* FRAGMENTO MOSTRADO
Esto sucede cuando se quita lo absoluto a lo Verdadero y se lo
relativiza, adaptándolo al espíritu del mundo. ¿Cómo actuarían hoy los Papas de
los últimos siglos? ¿Me considerarían culpable de cisma, o más bien condenarían
a quien pretende ser su Sucesor? Junto conmigo, el sanedrín modernista juzga y
condena a todos los Papas católicos, porque la Fe que ellos defendieron es la
mía; y los errores que Bergoglio defiende son los que ellos, sin excepción,
condenaron.
Hermenéutica de la ruptura
Me pregunto entonces: ¿qué continuidad puede darse entre dos
realidades opuestas y contradictorias entre sí? Entre la Iglesia
conciliar y sinodal de Bergoglio y la “bloqueada por el miedo
contrarreformista” de la que se distancia ostensiblemente? ¿Y de qué “Iglesia”

* DATOS PROPORCIONADOS
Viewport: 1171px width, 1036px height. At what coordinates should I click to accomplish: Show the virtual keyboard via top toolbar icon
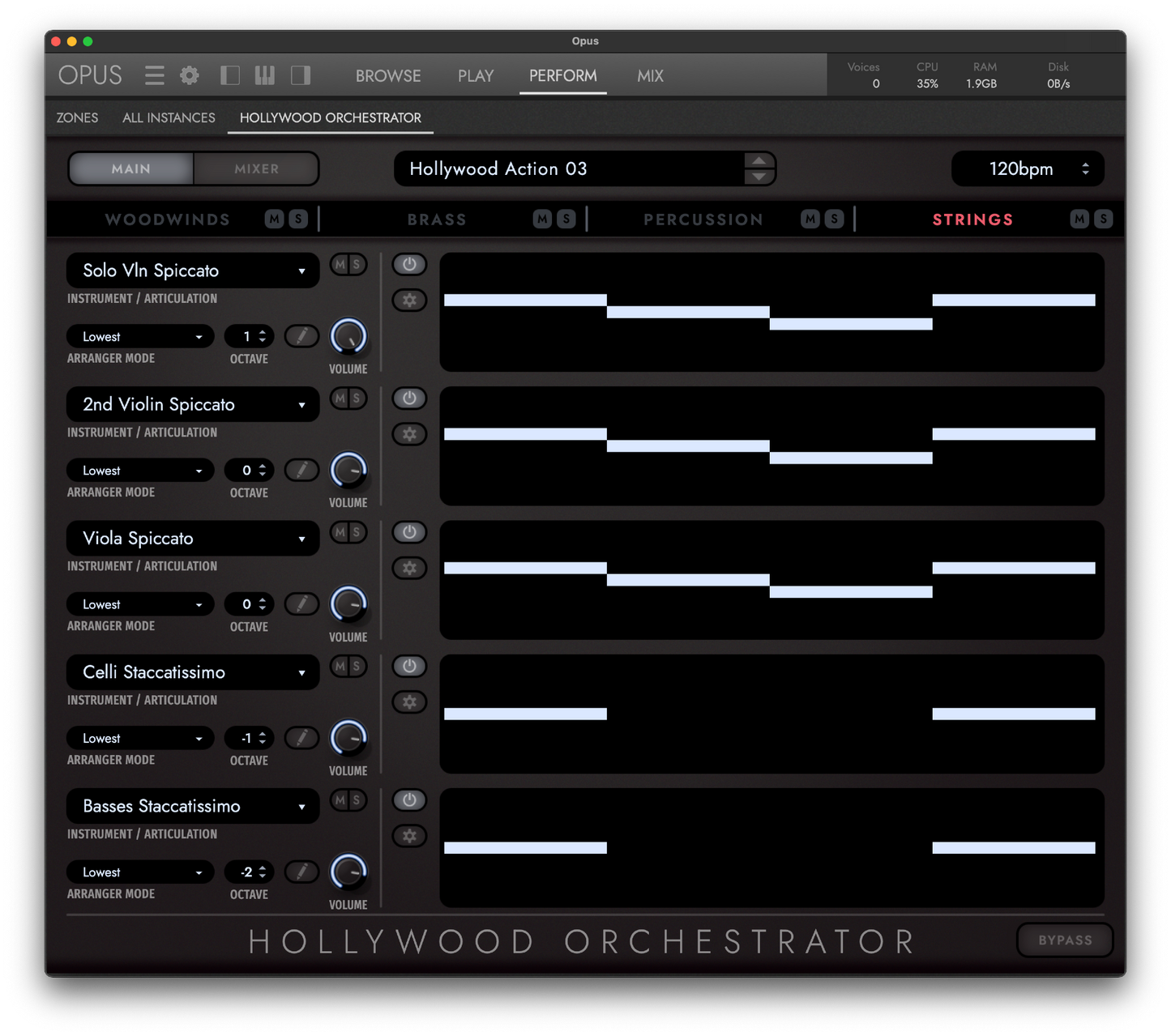tap(264, 75)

* LA TAREA
Reproduce sin cambios el pasaje del fragmento mostrado que va de "Esto sucede cuando" a "condenaron.". No hace falta usar el material.

* RESPUESTA
Esto sucede cuando se quita lo absoluto a lo Verdadero y se lo
relativiza, adaptándolo al espíritu del mundo. ¿Cómo actuarían hoy los Papas de
los últimos siglos? ¿Me considerarían culpable de cisma, o más bien condenarían
a quien pretende ser su Sucesor? Junto conmigo, el sanedrín modernista juzga y
condena a todos los Papas católicos, porque la Fe que ellos defendieron es la
mía; y los errores que Bergoglio defiende son los que ellos, sin excepción,
condenaron.